Despite that history, the real estate stock caught fire in recent weeks, seemingly as part of a meme stock boom, as chatter around the stock has increased on Reddit's WallStreetBets Page and X.com. Remarkably, the stock is up 160%, even though there have been no noteworthy changes in the company's fundamental business.

An argument that the stock could be the next Carvana (CVNA -1.53%) -- which achieved a remarkable turnaround after recovering from near-bankruptcy in 2022 -- seems to have fueled the recent surge.

A "for sale" sign in front of a house.

Image source: Getty Images.

The next Carvana?

In a post on WallStreetBets in May, one user laid out the case for why Opendoor could be the next Carvana.
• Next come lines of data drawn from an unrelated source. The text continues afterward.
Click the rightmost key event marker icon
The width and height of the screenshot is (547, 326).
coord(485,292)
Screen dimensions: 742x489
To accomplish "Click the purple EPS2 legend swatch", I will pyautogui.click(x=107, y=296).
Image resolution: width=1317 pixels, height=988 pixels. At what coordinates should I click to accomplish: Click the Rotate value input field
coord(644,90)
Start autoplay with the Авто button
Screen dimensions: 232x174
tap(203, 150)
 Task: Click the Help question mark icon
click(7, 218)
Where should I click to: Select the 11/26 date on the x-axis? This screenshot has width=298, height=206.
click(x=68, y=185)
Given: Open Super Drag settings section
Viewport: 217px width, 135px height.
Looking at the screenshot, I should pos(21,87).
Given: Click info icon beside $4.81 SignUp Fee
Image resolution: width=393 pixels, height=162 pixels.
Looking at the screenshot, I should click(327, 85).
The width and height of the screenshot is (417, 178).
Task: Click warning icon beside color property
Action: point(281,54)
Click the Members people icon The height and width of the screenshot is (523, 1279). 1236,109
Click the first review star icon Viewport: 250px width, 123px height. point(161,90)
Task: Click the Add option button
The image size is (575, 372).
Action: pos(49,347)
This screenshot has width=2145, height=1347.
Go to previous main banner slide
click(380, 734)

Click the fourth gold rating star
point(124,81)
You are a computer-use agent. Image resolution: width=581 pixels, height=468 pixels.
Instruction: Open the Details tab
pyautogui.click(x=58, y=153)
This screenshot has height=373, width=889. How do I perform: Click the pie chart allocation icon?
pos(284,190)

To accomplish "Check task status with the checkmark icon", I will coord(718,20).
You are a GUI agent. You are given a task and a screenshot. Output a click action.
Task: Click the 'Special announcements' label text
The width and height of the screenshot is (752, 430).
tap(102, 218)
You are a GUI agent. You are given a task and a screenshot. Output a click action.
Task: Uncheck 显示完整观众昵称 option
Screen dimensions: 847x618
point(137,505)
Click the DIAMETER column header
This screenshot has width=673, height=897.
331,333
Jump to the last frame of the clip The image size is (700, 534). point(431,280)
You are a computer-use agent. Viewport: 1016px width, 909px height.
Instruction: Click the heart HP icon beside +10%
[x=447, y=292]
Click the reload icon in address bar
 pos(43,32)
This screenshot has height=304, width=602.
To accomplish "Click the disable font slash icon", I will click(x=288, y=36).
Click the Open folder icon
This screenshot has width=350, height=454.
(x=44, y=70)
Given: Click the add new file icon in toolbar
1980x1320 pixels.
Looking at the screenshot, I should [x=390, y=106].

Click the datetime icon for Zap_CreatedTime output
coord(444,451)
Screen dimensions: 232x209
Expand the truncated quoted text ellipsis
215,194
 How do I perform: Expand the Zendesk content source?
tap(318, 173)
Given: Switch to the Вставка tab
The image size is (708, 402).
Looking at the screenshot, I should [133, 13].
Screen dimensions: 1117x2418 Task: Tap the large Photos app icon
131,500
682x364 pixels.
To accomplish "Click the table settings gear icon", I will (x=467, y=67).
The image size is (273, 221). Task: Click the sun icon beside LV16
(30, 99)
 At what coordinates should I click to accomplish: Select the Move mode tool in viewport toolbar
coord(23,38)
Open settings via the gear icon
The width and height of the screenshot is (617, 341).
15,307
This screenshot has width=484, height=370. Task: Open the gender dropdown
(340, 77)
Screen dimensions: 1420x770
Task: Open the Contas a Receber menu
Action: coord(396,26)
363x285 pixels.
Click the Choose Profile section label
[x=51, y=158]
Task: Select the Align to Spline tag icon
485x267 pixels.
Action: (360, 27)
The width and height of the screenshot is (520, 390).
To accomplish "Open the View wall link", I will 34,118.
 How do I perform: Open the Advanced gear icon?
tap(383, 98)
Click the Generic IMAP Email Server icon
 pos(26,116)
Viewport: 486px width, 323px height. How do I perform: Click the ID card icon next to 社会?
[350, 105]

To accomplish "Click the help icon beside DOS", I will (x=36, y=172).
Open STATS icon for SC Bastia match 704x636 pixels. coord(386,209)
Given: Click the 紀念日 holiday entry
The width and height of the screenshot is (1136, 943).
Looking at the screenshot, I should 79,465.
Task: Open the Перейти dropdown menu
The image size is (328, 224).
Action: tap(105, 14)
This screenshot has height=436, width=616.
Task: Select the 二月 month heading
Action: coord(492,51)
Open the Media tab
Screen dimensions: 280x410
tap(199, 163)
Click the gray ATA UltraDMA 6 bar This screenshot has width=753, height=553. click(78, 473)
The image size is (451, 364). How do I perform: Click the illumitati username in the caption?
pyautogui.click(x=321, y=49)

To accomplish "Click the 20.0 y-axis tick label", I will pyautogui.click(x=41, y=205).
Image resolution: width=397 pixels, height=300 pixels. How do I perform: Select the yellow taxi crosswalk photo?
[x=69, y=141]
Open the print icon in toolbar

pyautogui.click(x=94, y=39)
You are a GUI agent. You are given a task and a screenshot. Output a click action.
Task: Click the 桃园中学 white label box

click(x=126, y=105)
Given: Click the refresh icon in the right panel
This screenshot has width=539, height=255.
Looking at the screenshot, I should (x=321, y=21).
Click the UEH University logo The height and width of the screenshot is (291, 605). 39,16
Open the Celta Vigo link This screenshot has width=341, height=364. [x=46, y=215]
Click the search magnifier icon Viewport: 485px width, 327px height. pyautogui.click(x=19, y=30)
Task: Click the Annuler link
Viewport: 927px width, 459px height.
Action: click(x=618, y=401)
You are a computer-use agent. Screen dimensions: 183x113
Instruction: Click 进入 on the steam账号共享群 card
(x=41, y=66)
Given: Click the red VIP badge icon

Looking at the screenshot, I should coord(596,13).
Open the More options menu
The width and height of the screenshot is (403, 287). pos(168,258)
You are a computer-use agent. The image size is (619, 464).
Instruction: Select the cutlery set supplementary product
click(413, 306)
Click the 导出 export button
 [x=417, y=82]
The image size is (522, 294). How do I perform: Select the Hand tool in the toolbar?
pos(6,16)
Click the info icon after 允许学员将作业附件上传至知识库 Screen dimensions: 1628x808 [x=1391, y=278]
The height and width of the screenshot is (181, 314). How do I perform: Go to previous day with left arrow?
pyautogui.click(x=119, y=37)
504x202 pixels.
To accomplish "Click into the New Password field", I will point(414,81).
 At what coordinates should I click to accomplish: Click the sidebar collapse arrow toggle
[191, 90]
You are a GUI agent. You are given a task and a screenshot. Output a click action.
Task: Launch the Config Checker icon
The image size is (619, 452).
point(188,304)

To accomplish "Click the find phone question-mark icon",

They noted that Opendoor had similarly plunged, even though its balance sheet remained stable. The post noted that a change in strategy (pairing customers with agents instead of getting a quote directly), the potential tailwind from lower interest rates, its reductions in loss per transaction, and the impact of layoffs and other cost cuts could all lead to the company's recovery. Plus, factors like a high short interest could drive a short squeeze.

Overall, as the bull thesis goes, the stock has plenty of liquidity on the balance sheet to help it stay afloat and should be able to capitalize on lower interest rates. However, while you can craft a turnaround narrative around almost any beaten-down stock, the comparison to Carvana is flawed.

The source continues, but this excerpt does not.